Last night I spent a dubious 45 minutes connected to the web via dial-up. Thankfully my laptop, at three years old, retains its internal modem. I have no idea whether they are still standard.

So, I'm pondering two things:

1) A switch to an all-in package -- this would be either Sky or Virgin. The NTL, as was, cab box at the bottom of the street still looks like a war zone, so I'm leaning rather more to satellite than cable.

2) a back-up wireless broadband service, where I'm leaning towards Orange, but I'm not dogmatic about it. My only condition at the moment is that I want it to function in Worcestershire as well as London. I know that some of the services are pretty poor outside of the M25.

Any recommendations or warnings based on personal experience would be welcome.


+++++++++++

If you are a government, a problem with relying on the private sector to do your dirty work for you is that sometimes the private sector won't play ball -- insisting on talking about things like "return on capital" rather than "social good".

So, Gordon's announced target of 2m new homes in eight years is looking like fantasy island. Persimmon CEO Mike Farley said that his company was shelving plans for new developments because "in a market place where you can't sell property, there is little point in opening new outlets".

Caroline Flint, the poor housing minister (something like the old Northern Ireland ministry in terms of "damn", I would guess) has to appeal to concepts of "economic fundamentals and longer-term trends", whatever that might mean.

The problem Gordon has is that, although there is a demand for 2m new homes, and there is a potential supply, at the moment that is like saying that there is a demand for 2m Rolls Royces, or 2m villas in Spain. The bit in the middle that lets you down is the lack of cash to pay for them at a rate that rewards the producer.

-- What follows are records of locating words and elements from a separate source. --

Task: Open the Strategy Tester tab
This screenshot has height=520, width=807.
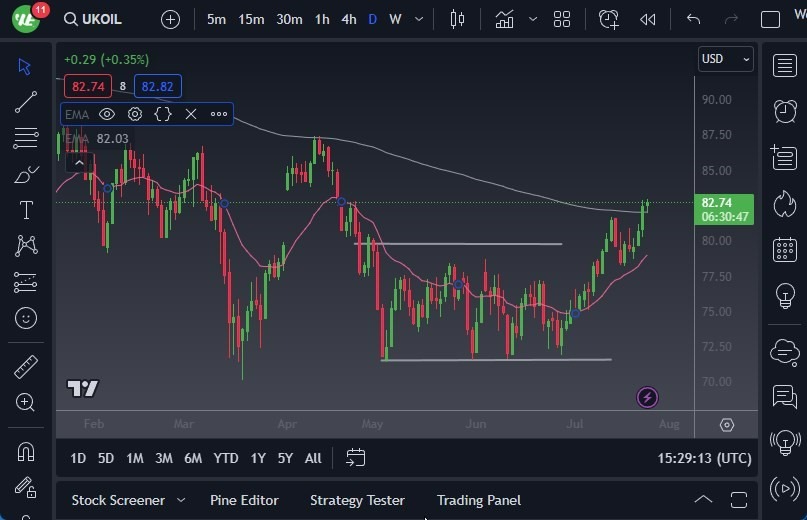Action: (357, 500)
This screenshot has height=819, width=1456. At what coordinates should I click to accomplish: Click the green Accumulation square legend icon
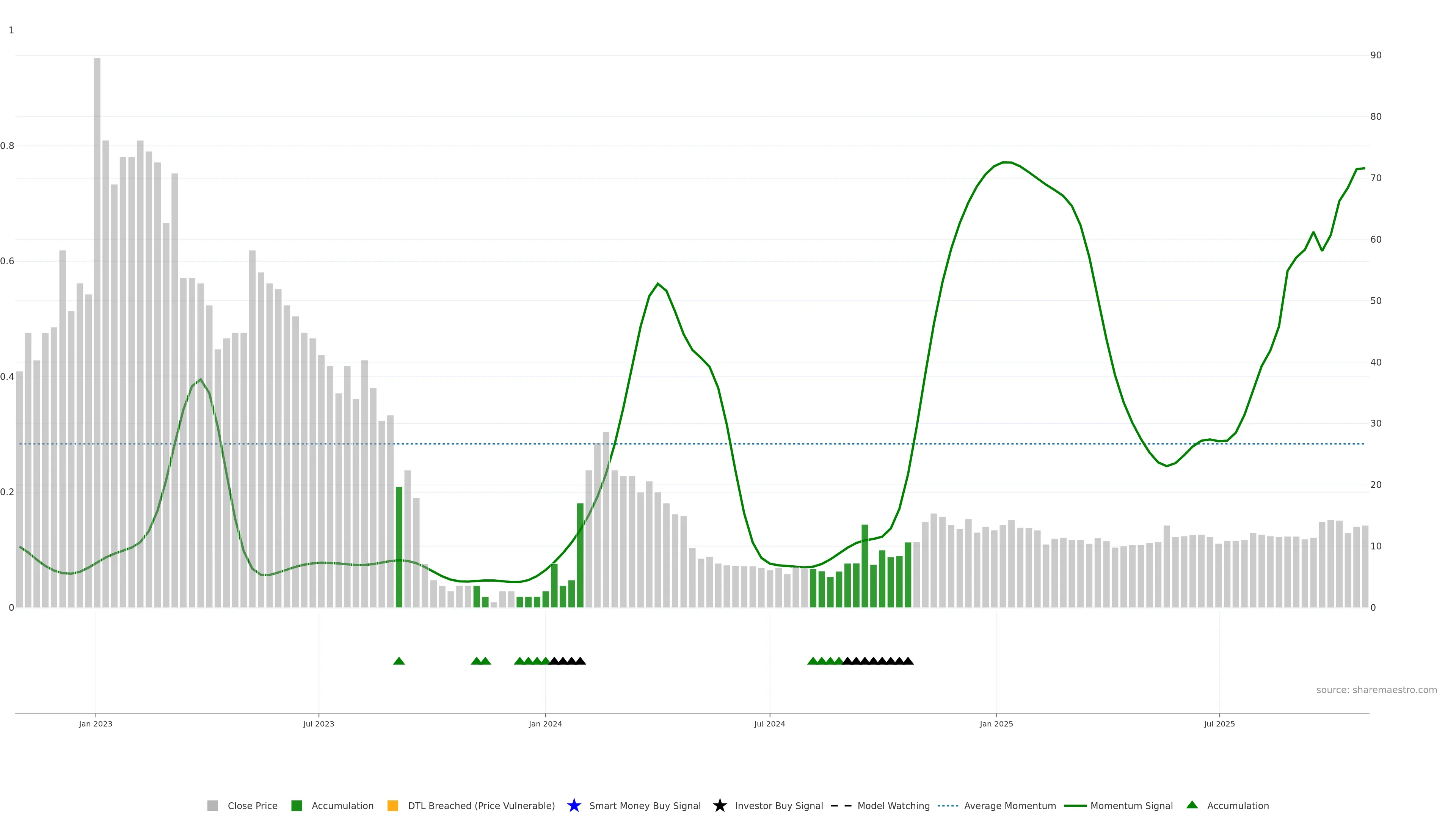(x=296, y=805)
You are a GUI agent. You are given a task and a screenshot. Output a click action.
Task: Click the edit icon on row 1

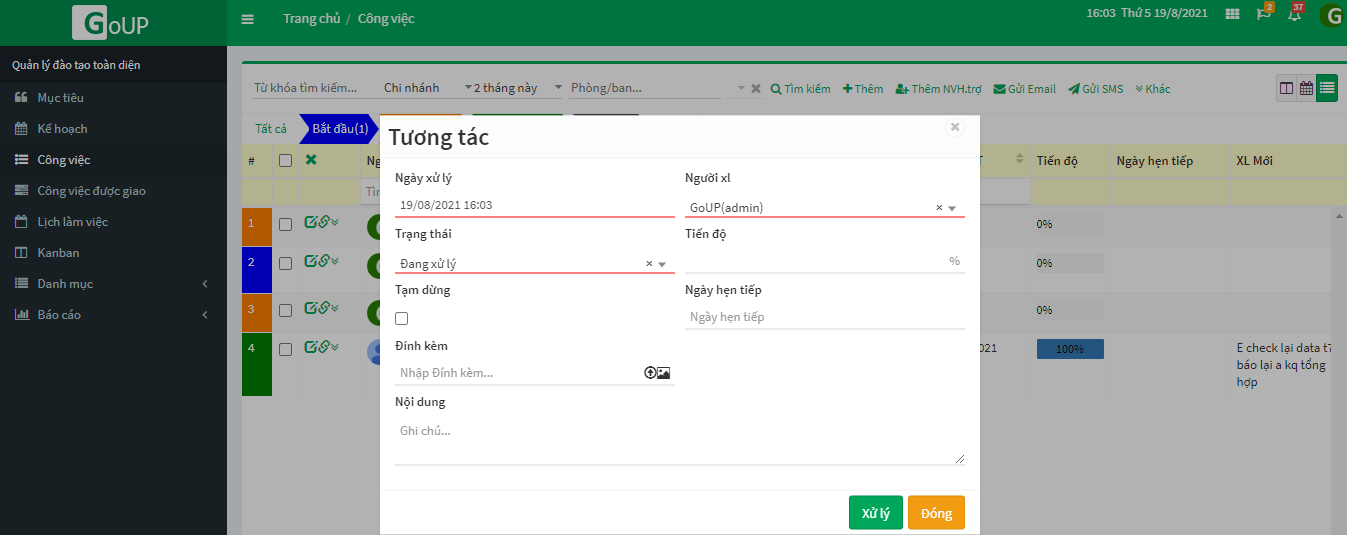(x=311, y=221)
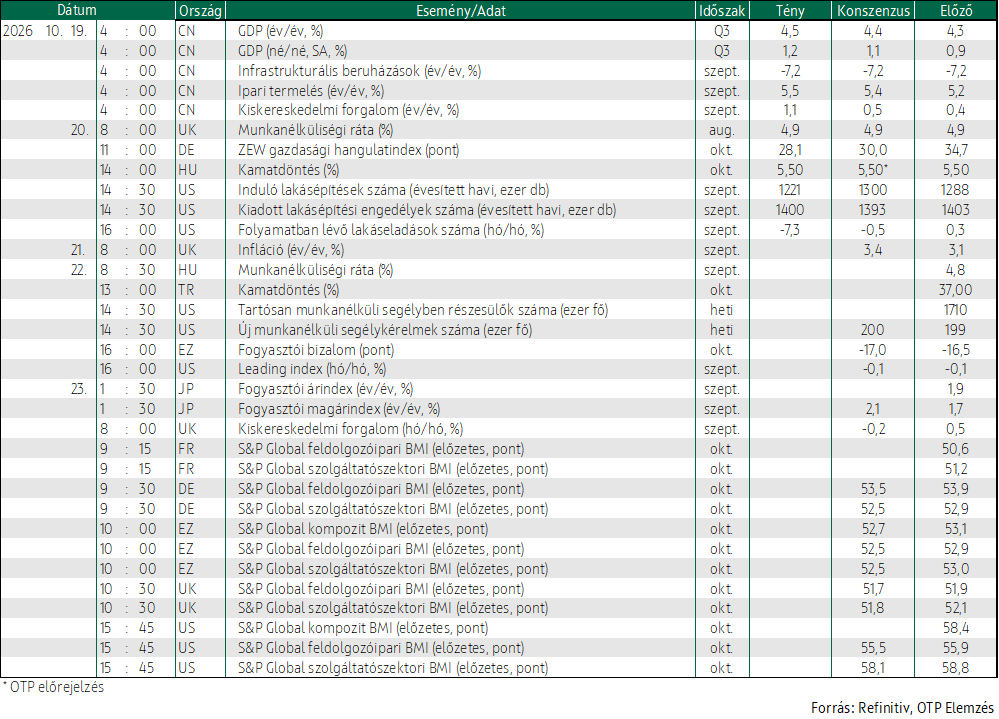The image size is (999, 719).
Task: Select the Dátum column header
Action: pos(77,10)
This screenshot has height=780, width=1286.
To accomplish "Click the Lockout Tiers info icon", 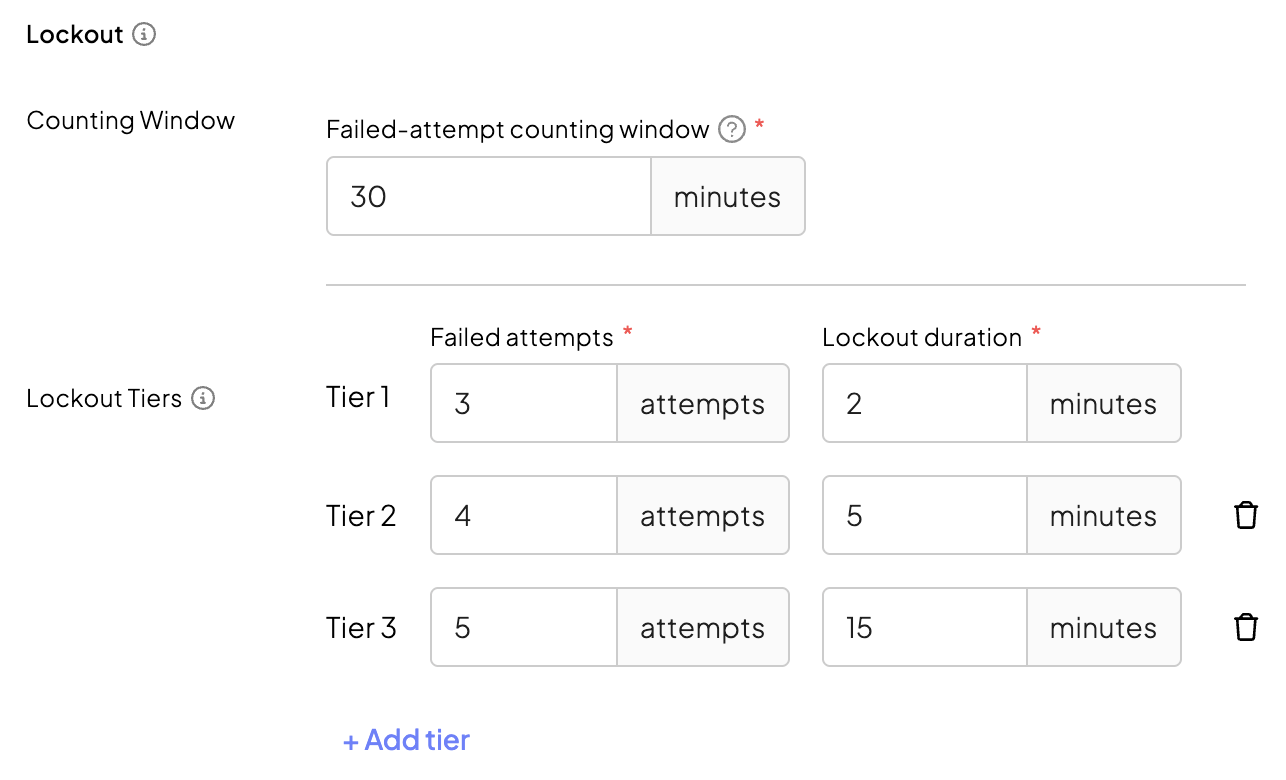I will [203, 399].
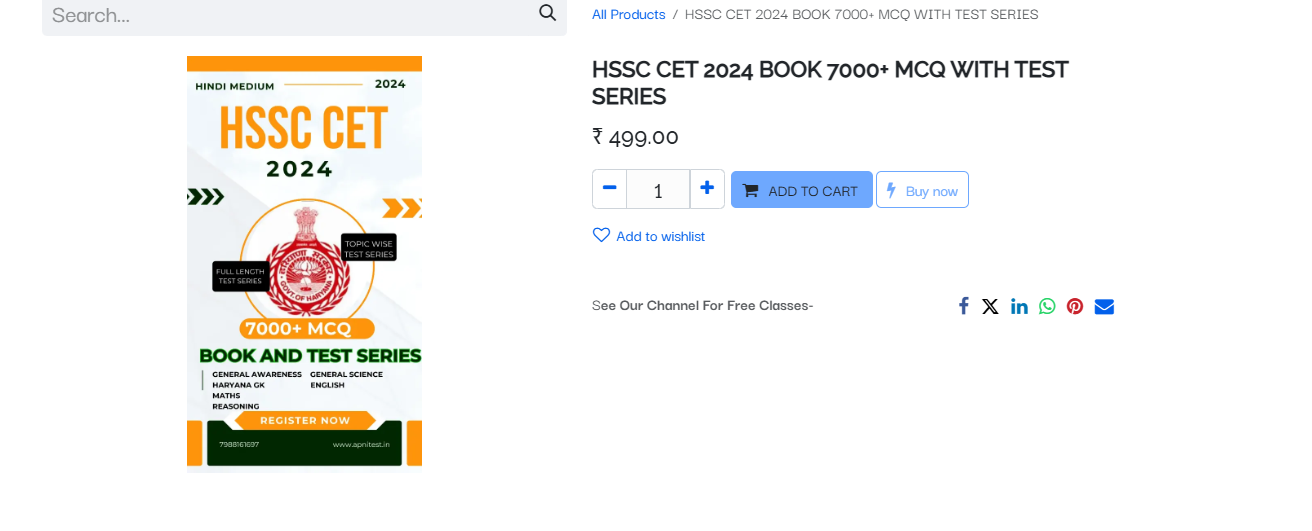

The very old among you might remember that Britain faced a similar problem after World War II, where there were no houses (the number of houses to be built each year was an election issue up to 1959) and lots of people without houses. The problem was that these lots of people did not have the money to buy a house.

The solution then was not to appeal to private housebuilders' analysis of long-term fundamentals and hope that the mortgage market would start lending. The government's solution then was to build houses and to rent them out. Amazingly, it worked.

When did such a good idea vanish down the toilet?